▶ **Records for the task**
::::::::

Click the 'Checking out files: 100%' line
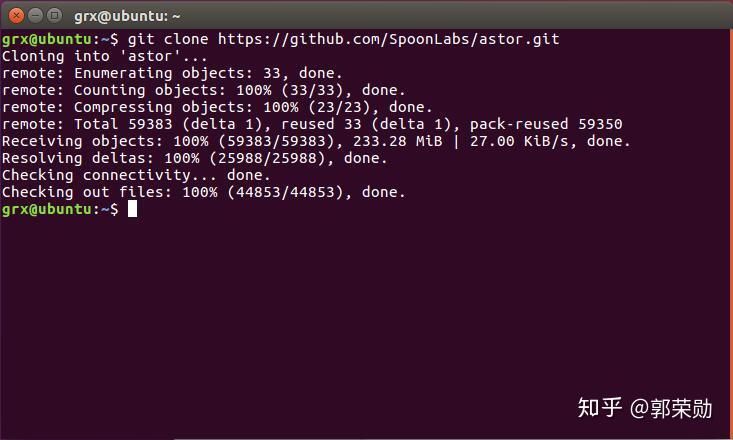Viewport: 733px width, 440px height. (203, 192)
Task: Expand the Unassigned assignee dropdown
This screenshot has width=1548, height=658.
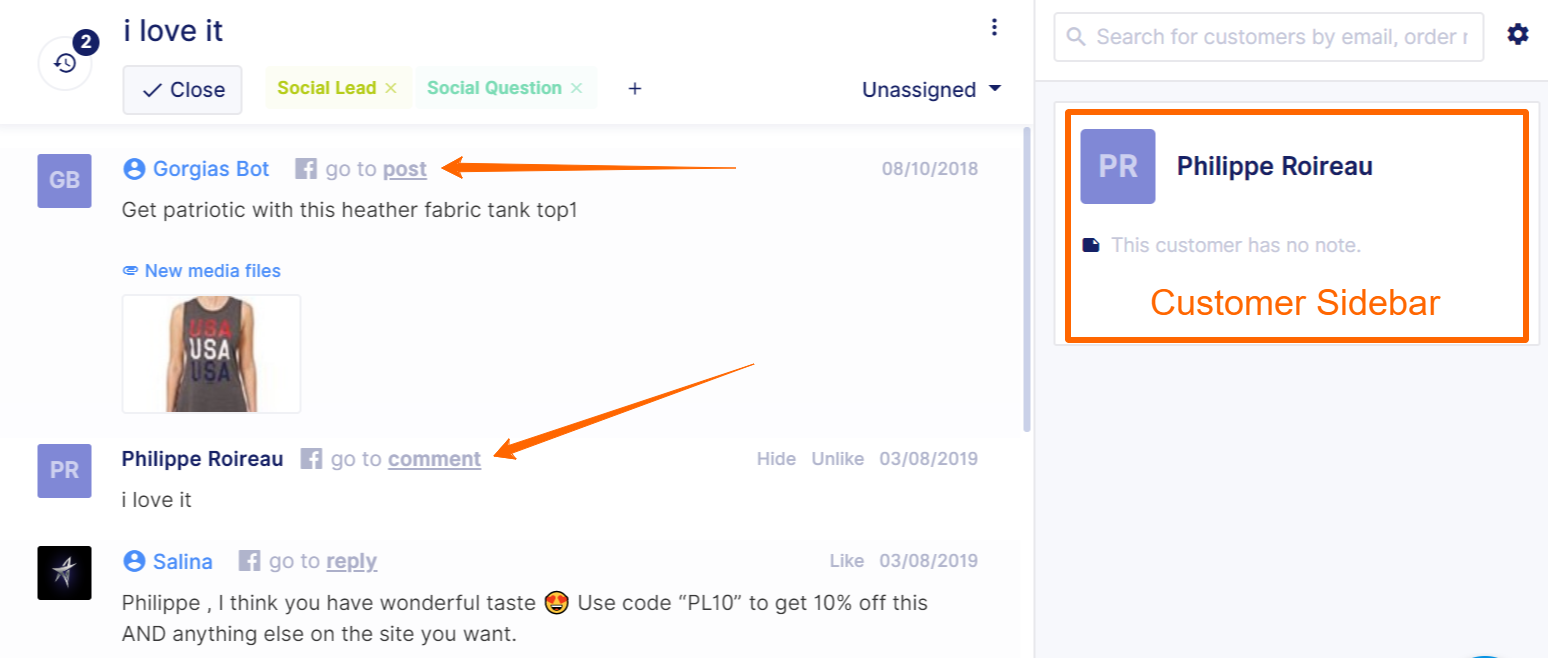Action: 932,90
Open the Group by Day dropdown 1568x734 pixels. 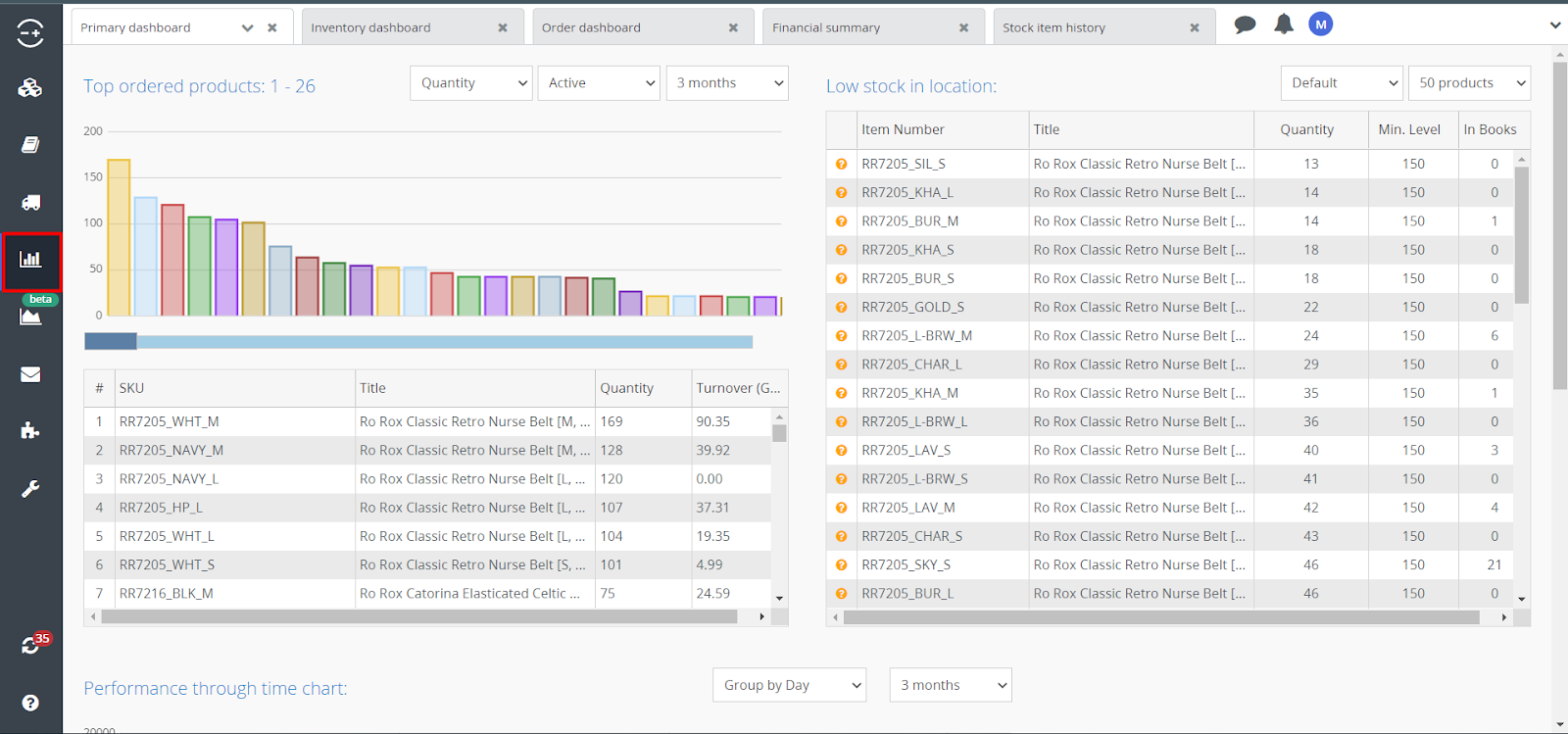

::::::::

▶ **What is being asked**
An exact copy of the records is required. Pictures do not belong in it.

▶ **Answer space**
Click the 'Checking out files: 100%' line
Viewport: 733px width, 440px height. (203, 192)
Task: Expand the Unassigned assignee dropdown
This screenshot has width=1548, height=658.
Action: 932,90
Open the Group by Day dropdown 1568x734 pixels. 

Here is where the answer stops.